Çünkü, dünyanın en ciddi çelişkilerinden birini yaşıyoruz mütemadiyen. Yaşadıkça da tecrübe arttıkça da duyarlılık zayıflıyor maalesef. Ekranda Filistinli ölü çocuk fotoğrafları görmekten gına geldi artık herkese. Filistin’de çocuk olmak’tan bahsedip durdu millet. Filistin’de çocuk olmak Allah’ın yarattığı bir kaderdir, Filistin halkı ölü çocuklarını kameraya tuta tuta savaşmaya devam ediyor. Biz burada işerin nasıl yürüdüğünü ve duyarlılıkların ne seviyede seyrettiğine bakalım. Taşlama kot giymeyerek mi kapitalizme karşı çıkacaksın, coca cola içmeyerek mi… İslamcı kişiler bile böyle laflar ediyor. Moda oldu. Coca cola içeriz içmeyiz kendi tavrımızdır bu, ama içmeyen biri varsa ona saygı duymak zorundayız. Konu sadece karşı çıkmak değil, destek vermemek. Taşlama kot giymezsen işçilerin ölümüne destek vermemiş olursun. Taşlama kot diye bir şey olmazsa işçiler orada çalışmak zorunda kalmaz, rızkını başka yerde arar. Çalışan işçi çalışmak zorunda, aile çoluk çocuk geçindiriyor çünkü. Ama biz bu sektöre destek vermezsek çelişki ortadan kalkabilir. Sen daha güzel daha ciks kotlar giydikçe, birileri mecburiyetten ölmeye devam ediyor 30 yaşında. Senin hayat tarzın başkalarının hayatlarını öldürüyor. Burada dramatik trajik hüzünlü bir şey yok, burada direkt somut maddi fiziki ölümcül bir çelişki var. Marx bu ve diğer çelişkiler üzerine dünyayı kasıp kavuran bir ideoloji inşa etti. Dücane Cündioğlu 20. yy’nin vicdanı islamcılık değil sosyalizm oldu demiş geçen. Belli oranda doğru ve tartışılabilir bir söz. Fakat biz sosyalist değiliz. Komunist yaftası yapıştırılacak diye işçilerin hakları konusundan kaçacak da değiliz. İslam’ın adalet anlayışı bize yetiyor. Yetmediği insanlar da var, islami sol, müslüman sol türünden partiler kuruyorlar.( Sonra feshedip Ak Parti’den bakan oluyorlar ya, neyse).

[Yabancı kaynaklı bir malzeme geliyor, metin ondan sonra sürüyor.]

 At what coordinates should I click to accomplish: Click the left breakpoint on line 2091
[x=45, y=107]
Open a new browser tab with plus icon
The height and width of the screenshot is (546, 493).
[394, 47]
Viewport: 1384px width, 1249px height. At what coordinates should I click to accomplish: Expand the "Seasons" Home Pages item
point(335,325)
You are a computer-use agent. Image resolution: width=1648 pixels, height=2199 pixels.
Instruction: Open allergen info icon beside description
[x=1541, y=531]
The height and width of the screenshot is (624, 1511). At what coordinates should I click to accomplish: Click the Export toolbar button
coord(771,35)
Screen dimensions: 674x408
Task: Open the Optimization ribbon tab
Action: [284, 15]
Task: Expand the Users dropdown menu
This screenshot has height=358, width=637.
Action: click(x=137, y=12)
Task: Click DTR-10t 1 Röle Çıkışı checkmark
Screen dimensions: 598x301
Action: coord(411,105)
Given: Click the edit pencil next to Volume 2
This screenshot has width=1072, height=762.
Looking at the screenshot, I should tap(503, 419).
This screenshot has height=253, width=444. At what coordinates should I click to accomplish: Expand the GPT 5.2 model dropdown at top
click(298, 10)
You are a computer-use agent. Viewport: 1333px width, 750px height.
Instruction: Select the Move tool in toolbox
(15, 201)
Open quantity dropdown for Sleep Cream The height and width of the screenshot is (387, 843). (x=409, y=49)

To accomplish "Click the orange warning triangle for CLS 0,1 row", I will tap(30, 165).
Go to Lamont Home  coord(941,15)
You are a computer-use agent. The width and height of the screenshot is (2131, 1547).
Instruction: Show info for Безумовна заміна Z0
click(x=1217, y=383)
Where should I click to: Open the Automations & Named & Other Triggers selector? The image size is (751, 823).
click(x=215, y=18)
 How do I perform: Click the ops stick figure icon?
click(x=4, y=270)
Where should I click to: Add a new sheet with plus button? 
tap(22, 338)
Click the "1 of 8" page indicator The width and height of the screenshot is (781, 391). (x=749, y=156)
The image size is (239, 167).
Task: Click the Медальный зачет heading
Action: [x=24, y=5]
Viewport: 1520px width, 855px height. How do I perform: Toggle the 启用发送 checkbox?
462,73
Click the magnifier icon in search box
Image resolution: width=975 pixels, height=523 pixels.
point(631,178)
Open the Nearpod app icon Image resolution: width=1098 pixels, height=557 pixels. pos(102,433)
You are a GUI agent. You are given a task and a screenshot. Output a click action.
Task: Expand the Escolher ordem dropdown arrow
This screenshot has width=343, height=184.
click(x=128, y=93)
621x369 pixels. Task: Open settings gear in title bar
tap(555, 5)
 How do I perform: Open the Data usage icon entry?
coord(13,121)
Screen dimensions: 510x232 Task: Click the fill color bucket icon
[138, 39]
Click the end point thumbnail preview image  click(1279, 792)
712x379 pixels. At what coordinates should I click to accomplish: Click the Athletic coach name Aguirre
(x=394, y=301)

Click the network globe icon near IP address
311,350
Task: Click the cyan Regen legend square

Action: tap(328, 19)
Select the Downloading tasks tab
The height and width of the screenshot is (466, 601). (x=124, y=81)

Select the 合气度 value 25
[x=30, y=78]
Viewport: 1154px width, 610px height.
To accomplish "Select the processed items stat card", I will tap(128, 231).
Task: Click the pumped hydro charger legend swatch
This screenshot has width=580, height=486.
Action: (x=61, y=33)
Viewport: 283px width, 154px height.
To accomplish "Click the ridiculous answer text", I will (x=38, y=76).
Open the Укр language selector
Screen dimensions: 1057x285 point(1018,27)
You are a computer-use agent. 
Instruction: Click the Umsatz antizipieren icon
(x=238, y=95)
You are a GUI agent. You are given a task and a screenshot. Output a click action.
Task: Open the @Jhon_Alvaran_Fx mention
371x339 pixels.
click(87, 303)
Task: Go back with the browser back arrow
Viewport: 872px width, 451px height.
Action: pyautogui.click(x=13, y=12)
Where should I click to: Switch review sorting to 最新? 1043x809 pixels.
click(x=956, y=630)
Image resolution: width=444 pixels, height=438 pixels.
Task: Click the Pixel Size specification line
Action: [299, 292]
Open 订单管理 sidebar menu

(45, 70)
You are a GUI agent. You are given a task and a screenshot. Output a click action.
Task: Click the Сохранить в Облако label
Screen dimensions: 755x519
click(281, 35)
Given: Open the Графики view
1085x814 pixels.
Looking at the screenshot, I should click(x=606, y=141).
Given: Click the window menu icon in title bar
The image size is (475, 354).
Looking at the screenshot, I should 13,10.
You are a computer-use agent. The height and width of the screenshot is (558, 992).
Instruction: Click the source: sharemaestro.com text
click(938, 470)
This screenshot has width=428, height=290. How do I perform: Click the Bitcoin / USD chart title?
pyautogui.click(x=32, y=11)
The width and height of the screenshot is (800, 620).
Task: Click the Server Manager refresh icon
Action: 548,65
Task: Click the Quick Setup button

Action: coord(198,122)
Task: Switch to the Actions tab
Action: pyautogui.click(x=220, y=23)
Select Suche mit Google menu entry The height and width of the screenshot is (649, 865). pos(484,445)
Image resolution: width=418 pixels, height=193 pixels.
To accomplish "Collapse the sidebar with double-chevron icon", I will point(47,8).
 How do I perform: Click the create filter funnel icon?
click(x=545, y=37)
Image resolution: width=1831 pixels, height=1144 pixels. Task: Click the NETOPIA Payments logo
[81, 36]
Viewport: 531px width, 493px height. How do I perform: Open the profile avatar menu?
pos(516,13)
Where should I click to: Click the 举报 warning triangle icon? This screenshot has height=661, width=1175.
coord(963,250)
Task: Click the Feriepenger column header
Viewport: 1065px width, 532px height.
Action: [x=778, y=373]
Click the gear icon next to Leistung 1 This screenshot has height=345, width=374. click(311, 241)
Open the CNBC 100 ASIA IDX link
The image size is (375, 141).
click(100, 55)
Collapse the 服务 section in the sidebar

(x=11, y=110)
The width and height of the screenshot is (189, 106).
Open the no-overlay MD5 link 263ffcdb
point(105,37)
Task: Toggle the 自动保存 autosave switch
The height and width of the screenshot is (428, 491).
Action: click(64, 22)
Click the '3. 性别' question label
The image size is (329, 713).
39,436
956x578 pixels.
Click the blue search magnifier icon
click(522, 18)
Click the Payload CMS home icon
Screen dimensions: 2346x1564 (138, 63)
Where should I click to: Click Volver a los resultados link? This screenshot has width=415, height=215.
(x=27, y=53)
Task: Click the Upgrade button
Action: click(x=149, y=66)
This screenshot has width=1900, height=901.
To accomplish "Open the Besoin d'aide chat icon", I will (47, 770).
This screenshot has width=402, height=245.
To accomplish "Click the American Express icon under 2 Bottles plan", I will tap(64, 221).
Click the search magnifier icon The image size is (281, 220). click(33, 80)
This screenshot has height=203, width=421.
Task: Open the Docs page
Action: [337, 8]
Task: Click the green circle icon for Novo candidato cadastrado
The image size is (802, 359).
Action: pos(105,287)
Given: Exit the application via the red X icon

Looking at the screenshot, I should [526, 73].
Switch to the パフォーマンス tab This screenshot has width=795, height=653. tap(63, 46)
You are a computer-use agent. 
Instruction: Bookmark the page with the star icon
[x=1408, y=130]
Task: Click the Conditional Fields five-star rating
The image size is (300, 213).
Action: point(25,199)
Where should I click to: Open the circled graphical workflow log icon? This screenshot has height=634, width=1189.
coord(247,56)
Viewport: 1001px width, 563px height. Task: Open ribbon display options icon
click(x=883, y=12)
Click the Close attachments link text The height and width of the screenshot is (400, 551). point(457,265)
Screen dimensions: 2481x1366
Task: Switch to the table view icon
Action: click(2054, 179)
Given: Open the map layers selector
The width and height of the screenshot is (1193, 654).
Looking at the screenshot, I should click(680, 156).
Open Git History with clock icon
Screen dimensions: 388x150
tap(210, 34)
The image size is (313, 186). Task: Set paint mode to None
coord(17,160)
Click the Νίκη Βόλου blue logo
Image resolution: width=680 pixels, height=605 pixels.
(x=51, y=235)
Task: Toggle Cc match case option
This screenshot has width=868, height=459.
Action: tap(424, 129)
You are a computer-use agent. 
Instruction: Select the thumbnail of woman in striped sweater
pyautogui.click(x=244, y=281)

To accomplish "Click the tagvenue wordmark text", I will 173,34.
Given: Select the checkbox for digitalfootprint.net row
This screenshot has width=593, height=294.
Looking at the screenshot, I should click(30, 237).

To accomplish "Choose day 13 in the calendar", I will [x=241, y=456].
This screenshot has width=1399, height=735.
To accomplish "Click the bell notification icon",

İşçi nedir? Birilerinin ısınması yürümesi barınması için kömür yol bina inşa eden, güvenlikli veya güvenliksiz şartlarda, sadece ekonomik mecburiyetlerden dolayı çalışan ve ciddi bir kısmı çalışırken kaptığı hastalık nedeniyle genç ya da yaşlıyken ölen insanlardır. Hiçbir insan hoşuna gittiği için ocağa inmiyor kömür tozuyla boğuşmuyor, kışın inşaatta çalışmıyor. İllere göre işsizlik dağılımlarından haberdar olmak bile yeter bunu anlamak için. İşçiler ocakta yeterince güvenlik olmadığı biliyorlarmış, fakat işini kaybetmek korkusuyla konuşmuyormuş kimse. Bunu göçükten kurtulan işçi söylüyor. Kömür kadar değerimiz yoktu, diyor.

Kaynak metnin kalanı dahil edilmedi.